SELECTION.
Wednesday, 8 November 2017

Reflecting On Time and Place: A University Essay

If you're as tired as I am, then you'll know how stressful the silly season can be. Along with final exams and the scramble for extra cash comes the Christmas rush and yule tide spirit. Don't get me wrong, I adore Christmas and the holiday season as much as the next 5'8ft elf, but the madness that overcomes ordinary people during this period of festivities is enough to make me want to skip Carols By Candlelight, avoid the shops at all costs, disappear off the Internet grid, and lock myself in my room with my fairy lights, The Holiday, and some Take-A-Lot specials. And to the people who are groaning silently and saying, "Pipe down Sarah, it's only November..."  We all know what you will be getting in your stocking this year.

WRITTEN EXERCISE.
In the post about the holiday rush, what would the writer lock themselves in a room with?

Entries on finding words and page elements
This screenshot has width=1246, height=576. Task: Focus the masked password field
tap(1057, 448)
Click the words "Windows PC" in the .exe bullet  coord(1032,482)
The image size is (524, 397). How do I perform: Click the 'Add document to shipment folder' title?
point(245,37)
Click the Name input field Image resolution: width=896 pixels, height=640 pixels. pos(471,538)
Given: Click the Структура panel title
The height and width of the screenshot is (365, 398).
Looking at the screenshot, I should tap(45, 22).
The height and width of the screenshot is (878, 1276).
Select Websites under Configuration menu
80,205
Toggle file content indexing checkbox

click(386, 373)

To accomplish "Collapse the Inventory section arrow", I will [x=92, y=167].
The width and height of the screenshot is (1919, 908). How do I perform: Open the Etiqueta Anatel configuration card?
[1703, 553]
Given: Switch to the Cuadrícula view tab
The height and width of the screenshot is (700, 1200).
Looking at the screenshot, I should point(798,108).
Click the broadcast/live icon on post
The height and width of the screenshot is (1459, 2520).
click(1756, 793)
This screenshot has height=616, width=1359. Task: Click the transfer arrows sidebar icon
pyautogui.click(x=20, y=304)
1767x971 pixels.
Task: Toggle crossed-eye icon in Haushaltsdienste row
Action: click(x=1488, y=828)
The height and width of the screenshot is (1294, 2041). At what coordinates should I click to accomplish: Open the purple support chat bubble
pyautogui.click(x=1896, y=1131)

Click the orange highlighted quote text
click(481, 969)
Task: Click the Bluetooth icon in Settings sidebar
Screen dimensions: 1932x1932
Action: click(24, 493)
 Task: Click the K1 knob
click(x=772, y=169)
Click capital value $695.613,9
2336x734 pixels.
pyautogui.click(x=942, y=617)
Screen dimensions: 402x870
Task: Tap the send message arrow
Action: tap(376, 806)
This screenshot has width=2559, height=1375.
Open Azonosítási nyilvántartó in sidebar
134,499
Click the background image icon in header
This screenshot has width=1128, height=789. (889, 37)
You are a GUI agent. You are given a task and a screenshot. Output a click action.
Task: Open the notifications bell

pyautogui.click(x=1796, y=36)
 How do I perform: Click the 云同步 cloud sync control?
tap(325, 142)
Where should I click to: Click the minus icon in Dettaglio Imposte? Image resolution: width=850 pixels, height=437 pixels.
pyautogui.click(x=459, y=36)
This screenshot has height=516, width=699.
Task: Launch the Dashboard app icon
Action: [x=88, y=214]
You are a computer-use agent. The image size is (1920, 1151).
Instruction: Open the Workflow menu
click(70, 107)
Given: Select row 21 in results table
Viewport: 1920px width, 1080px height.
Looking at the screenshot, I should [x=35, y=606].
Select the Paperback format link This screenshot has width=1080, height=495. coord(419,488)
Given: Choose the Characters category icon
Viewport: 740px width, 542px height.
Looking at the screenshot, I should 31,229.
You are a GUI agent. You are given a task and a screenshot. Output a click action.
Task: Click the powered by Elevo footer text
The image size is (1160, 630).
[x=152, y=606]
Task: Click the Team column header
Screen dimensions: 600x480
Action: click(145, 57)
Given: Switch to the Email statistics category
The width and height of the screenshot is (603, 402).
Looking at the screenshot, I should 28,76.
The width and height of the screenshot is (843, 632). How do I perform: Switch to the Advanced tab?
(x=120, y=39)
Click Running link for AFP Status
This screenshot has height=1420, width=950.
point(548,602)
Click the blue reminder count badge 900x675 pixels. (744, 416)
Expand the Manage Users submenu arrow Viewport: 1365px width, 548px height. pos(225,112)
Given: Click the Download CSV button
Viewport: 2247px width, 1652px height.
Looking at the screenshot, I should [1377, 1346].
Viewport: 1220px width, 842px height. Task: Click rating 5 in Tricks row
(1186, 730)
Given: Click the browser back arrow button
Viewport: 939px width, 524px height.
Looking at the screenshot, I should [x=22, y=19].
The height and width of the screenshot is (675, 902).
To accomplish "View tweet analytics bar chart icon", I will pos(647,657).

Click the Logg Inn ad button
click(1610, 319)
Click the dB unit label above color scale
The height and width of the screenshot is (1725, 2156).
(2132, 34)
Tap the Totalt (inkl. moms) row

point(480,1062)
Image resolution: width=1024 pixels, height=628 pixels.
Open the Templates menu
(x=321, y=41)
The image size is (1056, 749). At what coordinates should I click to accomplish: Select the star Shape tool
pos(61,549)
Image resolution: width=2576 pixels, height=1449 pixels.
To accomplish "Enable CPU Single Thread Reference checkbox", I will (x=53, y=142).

EXERCISE OUTPUT.
Fairy lights, The Holiday, and some Take-A-Lot specials.